### Goal of the exercise
Please reproduce the lines starting at the line containing "You are a computer-use" and ending at the line containing "point(998,134)", swapping "Instruction" for "Command" and changing nothing else. Leave the pictures out of your answer.

### Task input

◆ ◆ ◆

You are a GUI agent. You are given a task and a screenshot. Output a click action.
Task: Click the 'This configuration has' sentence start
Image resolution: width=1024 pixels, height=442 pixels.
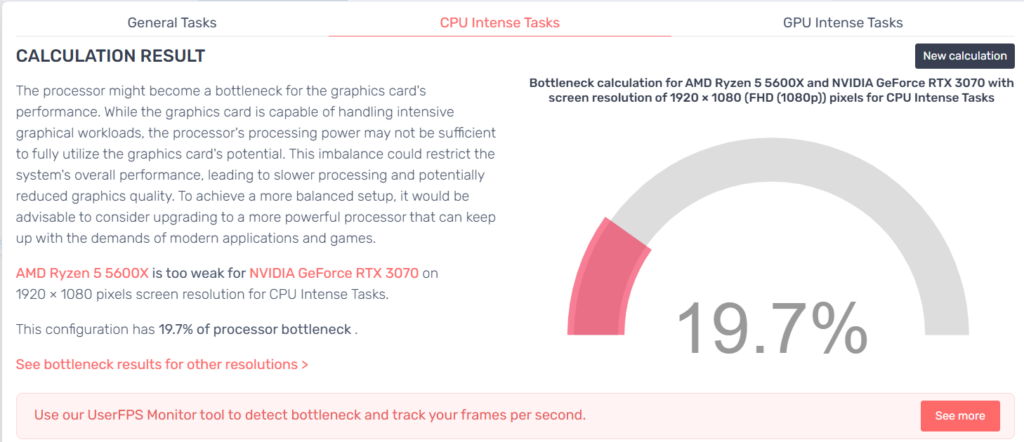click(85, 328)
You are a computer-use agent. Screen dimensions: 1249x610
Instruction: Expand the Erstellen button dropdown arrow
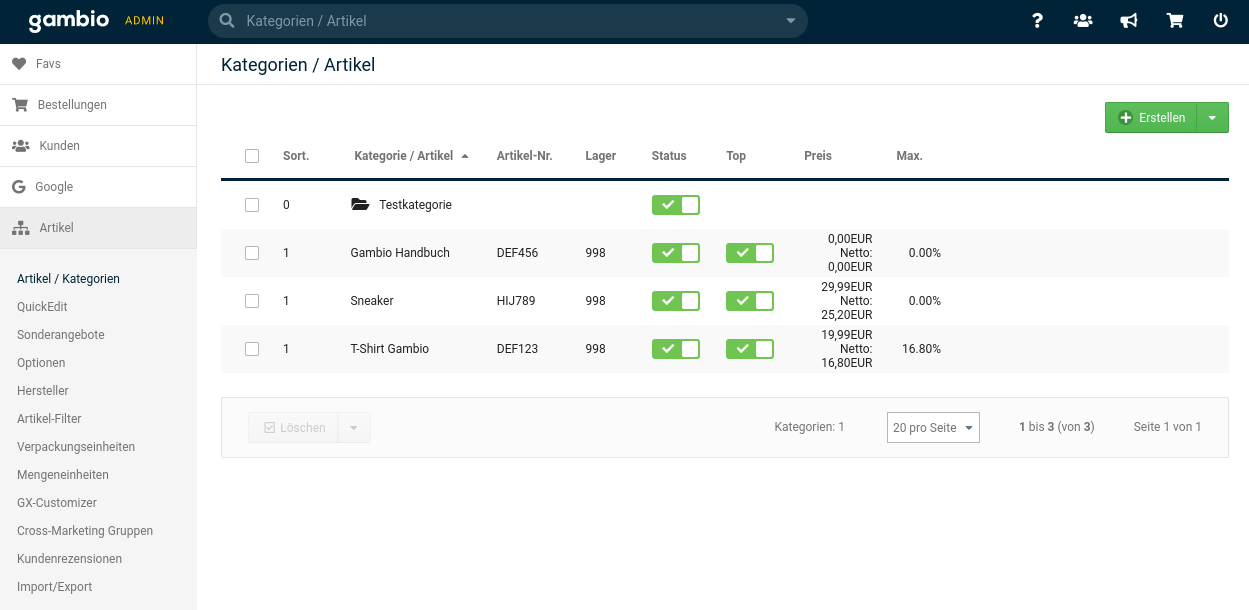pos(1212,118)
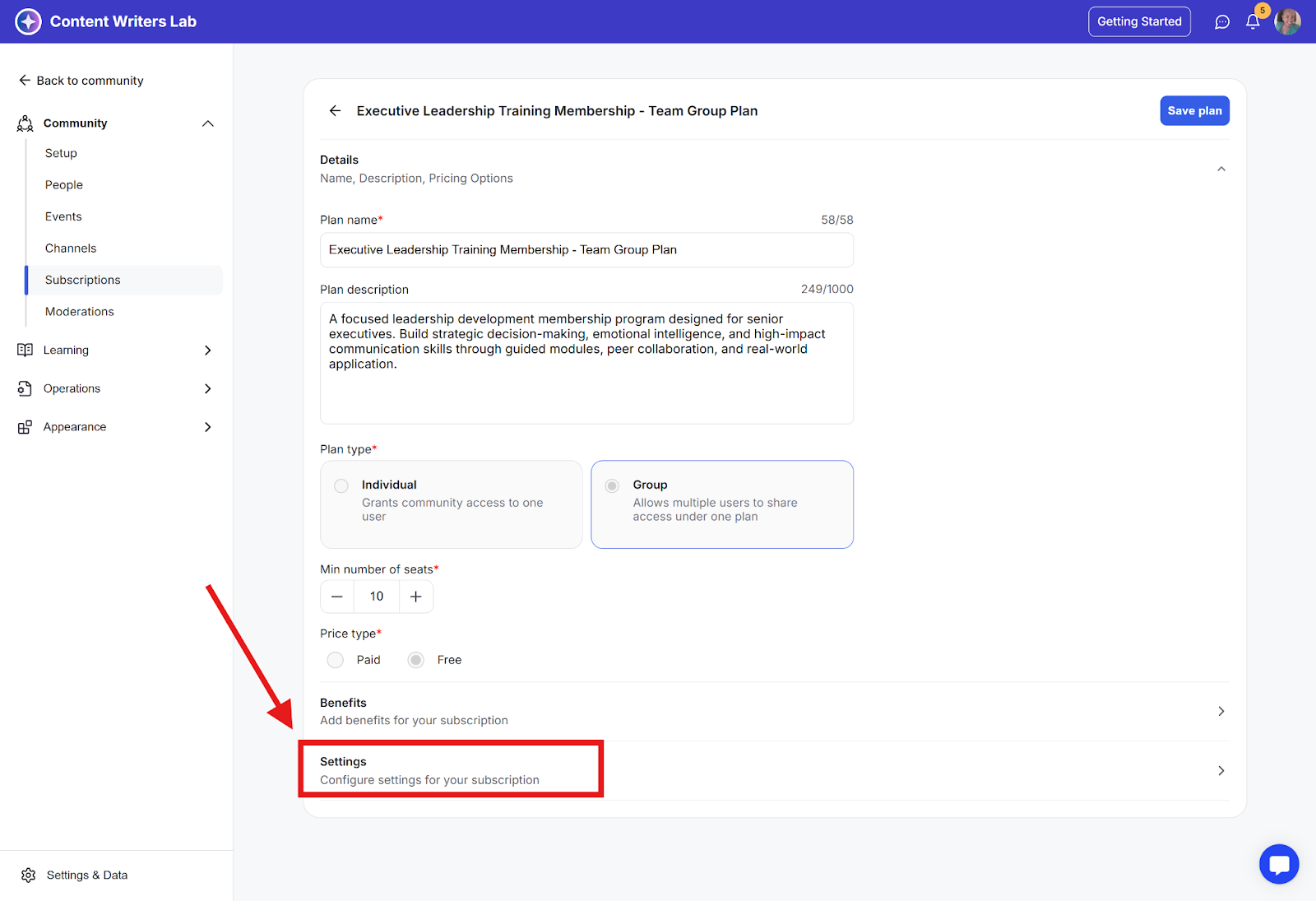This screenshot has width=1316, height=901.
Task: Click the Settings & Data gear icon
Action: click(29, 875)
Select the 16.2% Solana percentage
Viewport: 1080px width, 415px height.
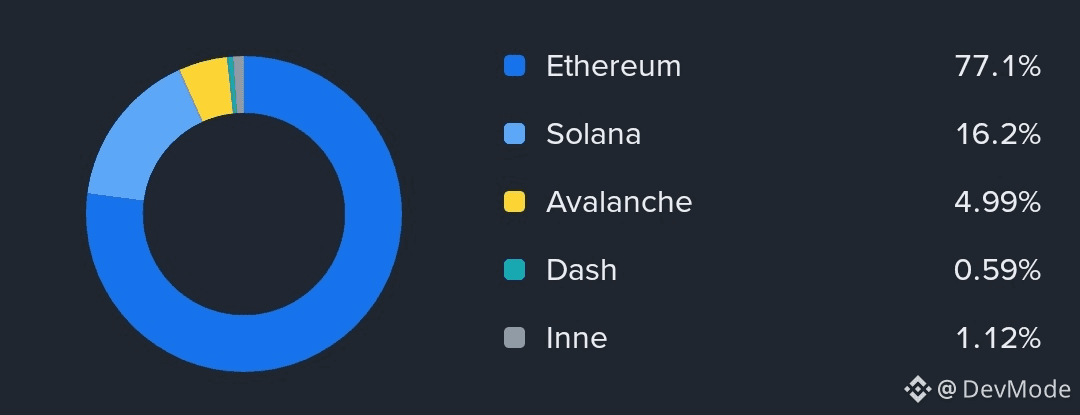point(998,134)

◆ ◆ ◆

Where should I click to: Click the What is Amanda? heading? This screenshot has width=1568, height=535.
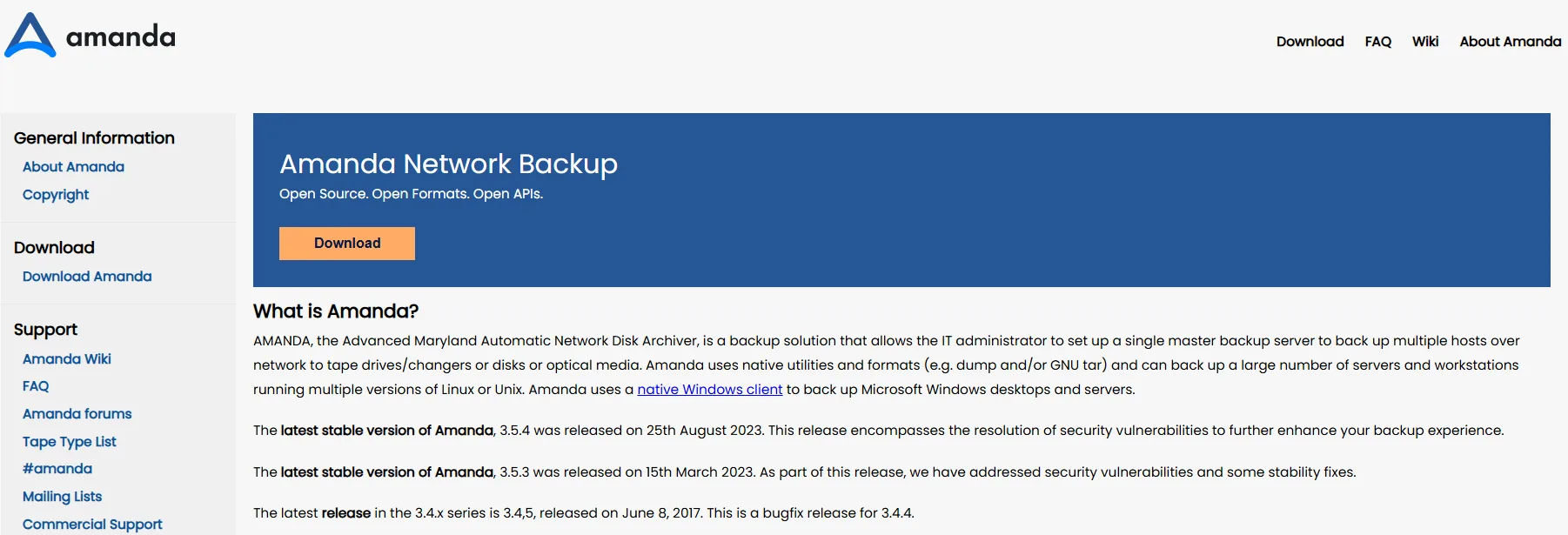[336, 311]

◆ ◆ ◆

### Exercise response
You are a computer-use agent. Screen dimensions: 1249x610
Command: Expand the Erstellen button dropdown arrow
pos(1212,118)
This screenshot has width=1316, height=901.
Task: Click the Settings & Data gear icon
Action: click(29, 875)
Select the 16.2% Solana percentage
Viewport: 1080px width, 415px height.
point(998,134)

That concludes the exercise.